=== Task inputs ===
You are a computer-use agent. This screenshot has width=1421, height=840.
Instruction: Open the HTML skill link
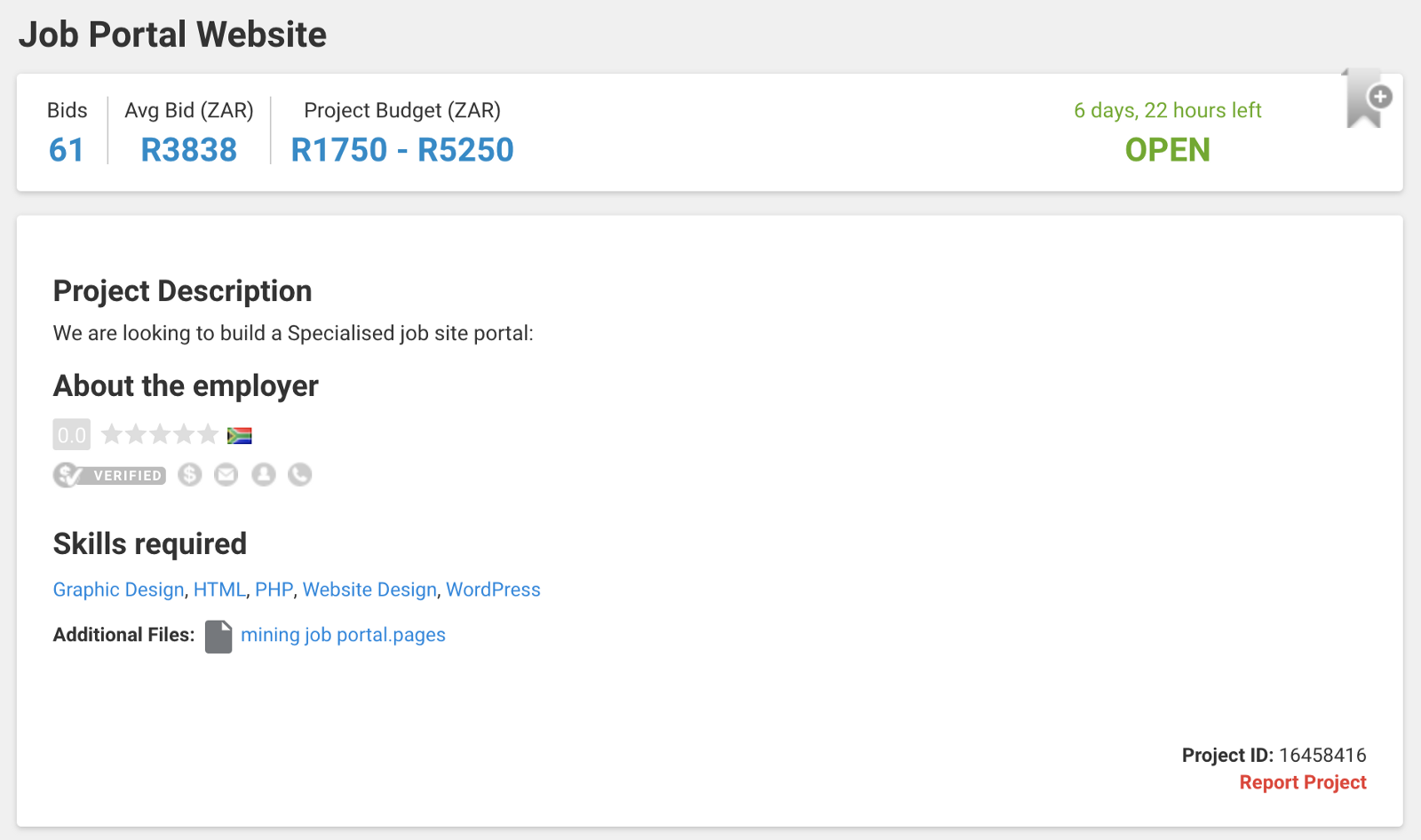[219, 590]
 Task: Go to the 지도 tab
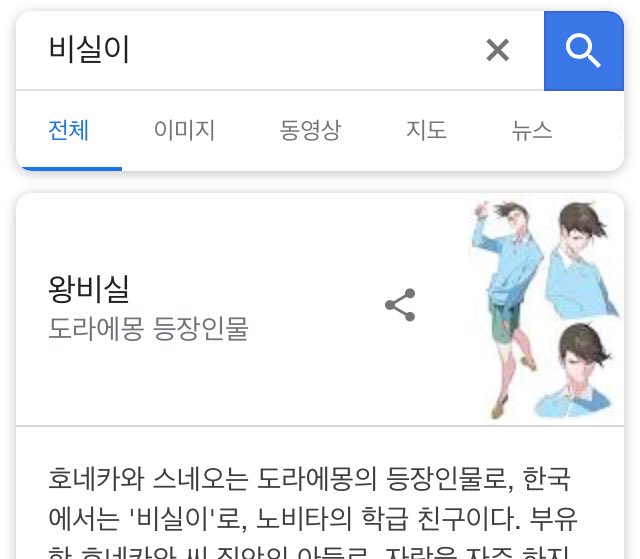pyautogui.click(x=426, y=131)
* * *
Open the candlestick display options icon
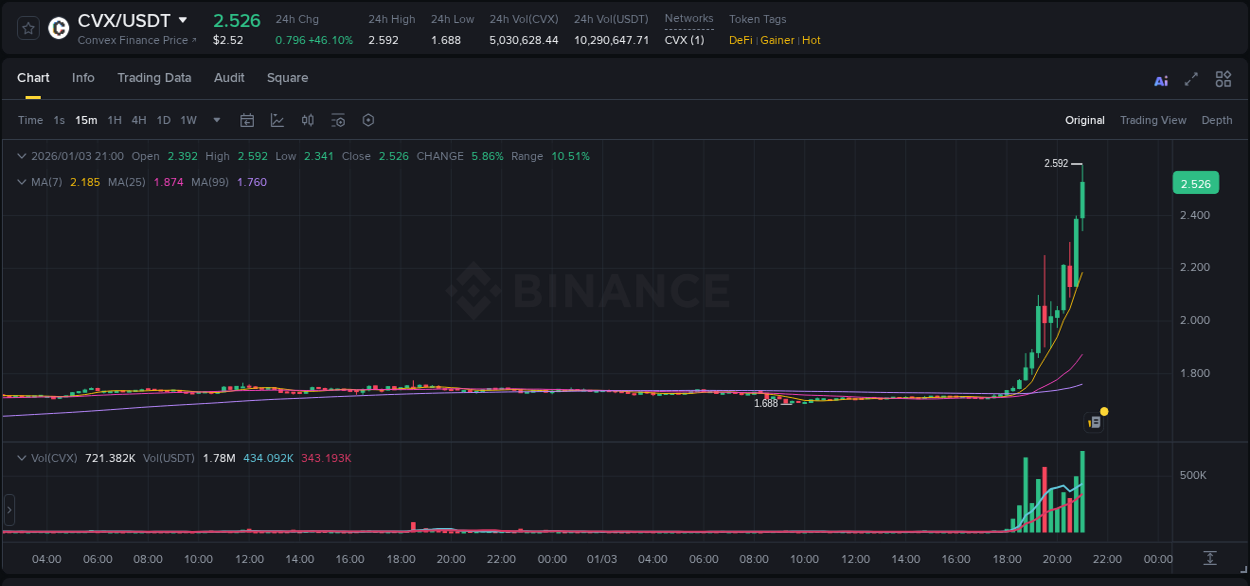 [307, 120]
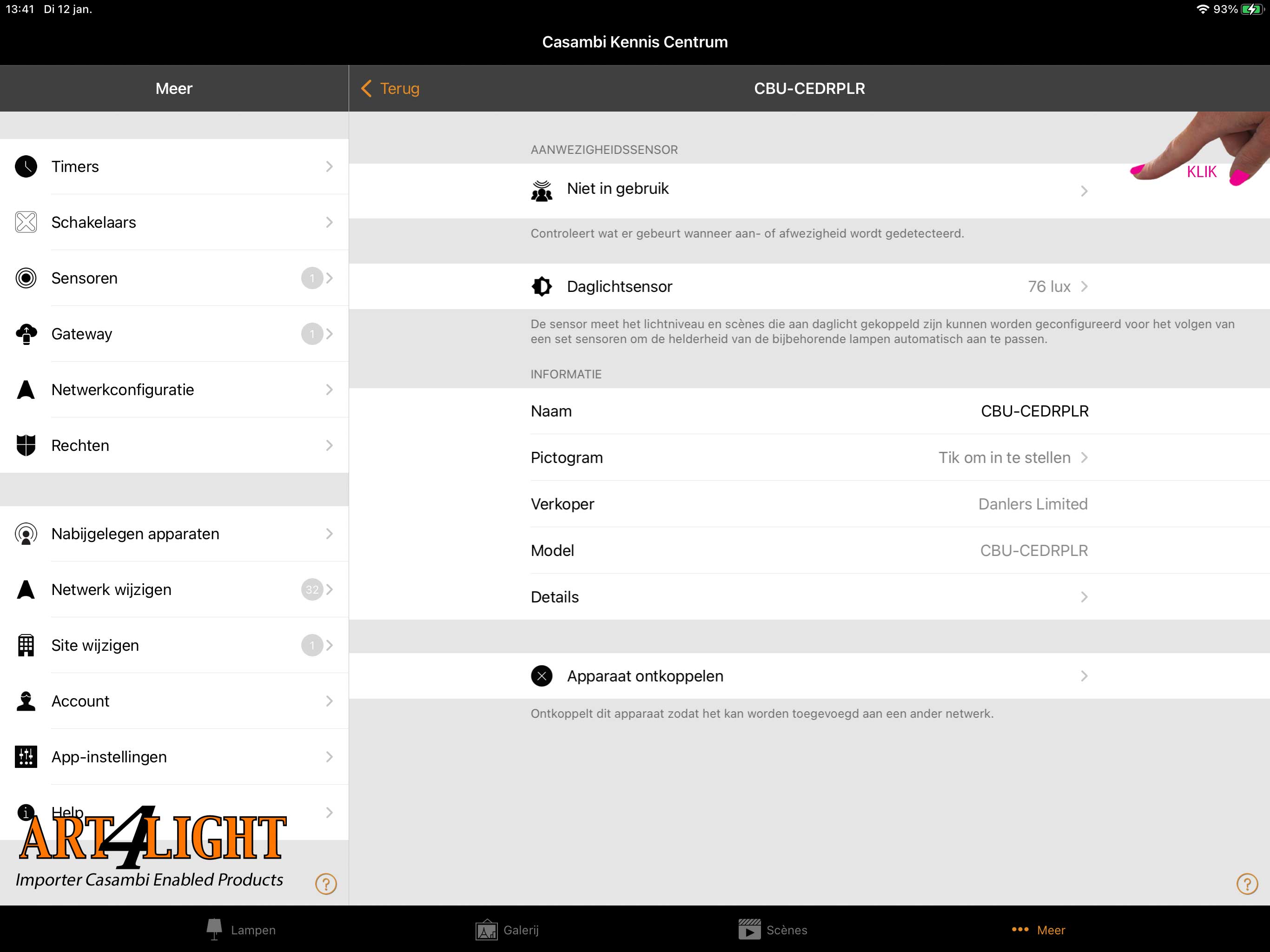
==
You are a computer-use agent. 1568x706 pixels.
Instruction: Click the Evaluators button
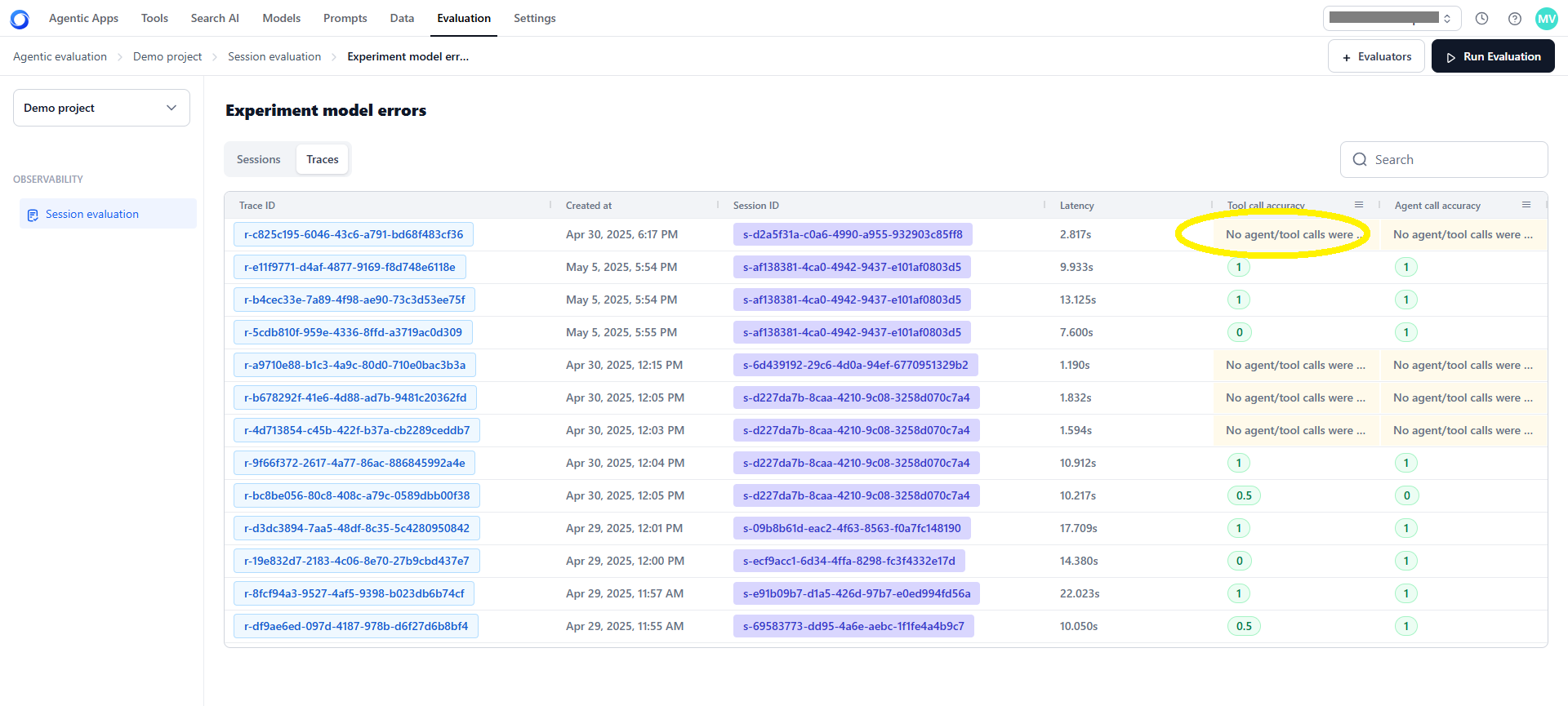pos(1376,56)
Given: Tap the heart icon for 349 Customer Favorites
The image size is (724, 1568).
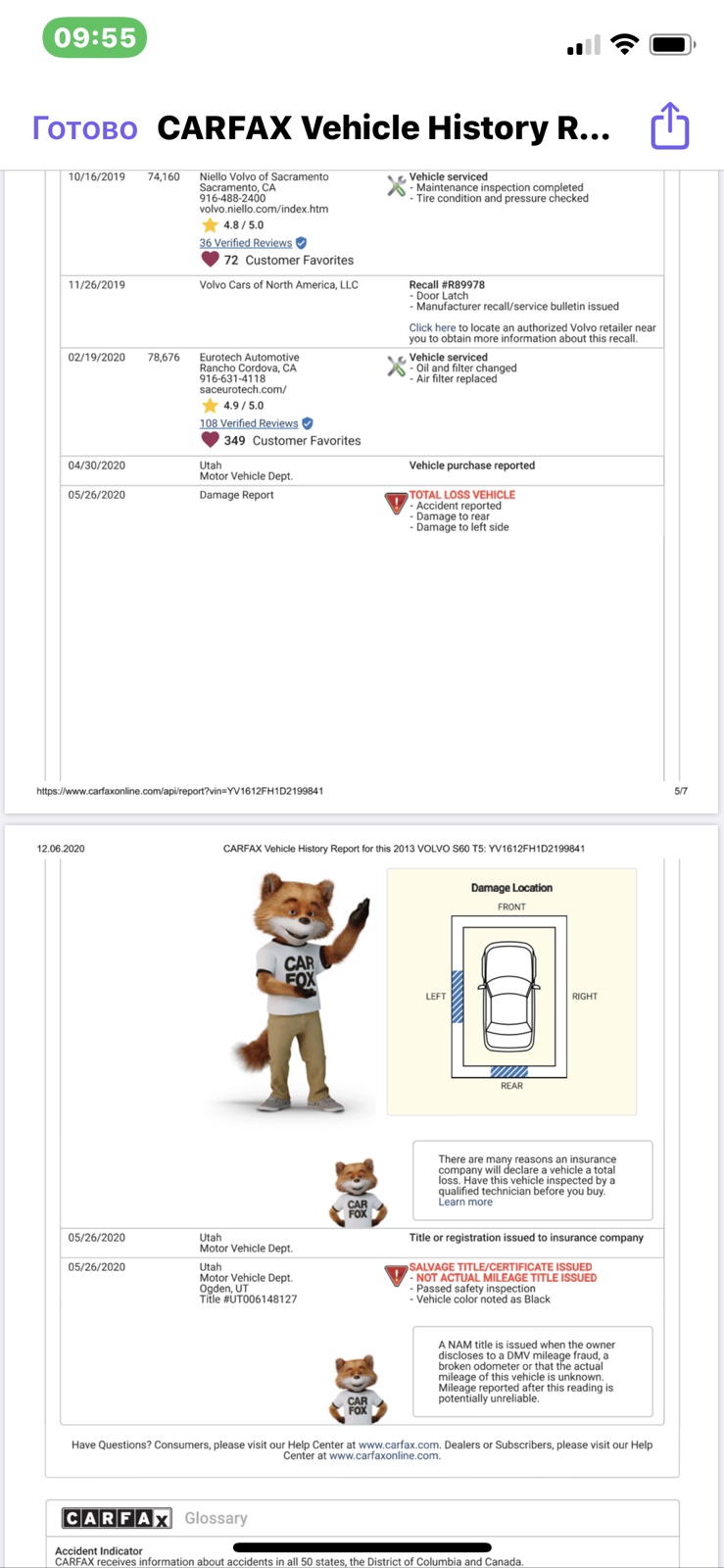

=== To do ===
Scan the material above for the word "agent", and copy each line where it appears.

=== Your response ===
You are a computer-use agent. This screenshot has width=1421, height=840.
You are a computer-use agent. 1568x706 pixels.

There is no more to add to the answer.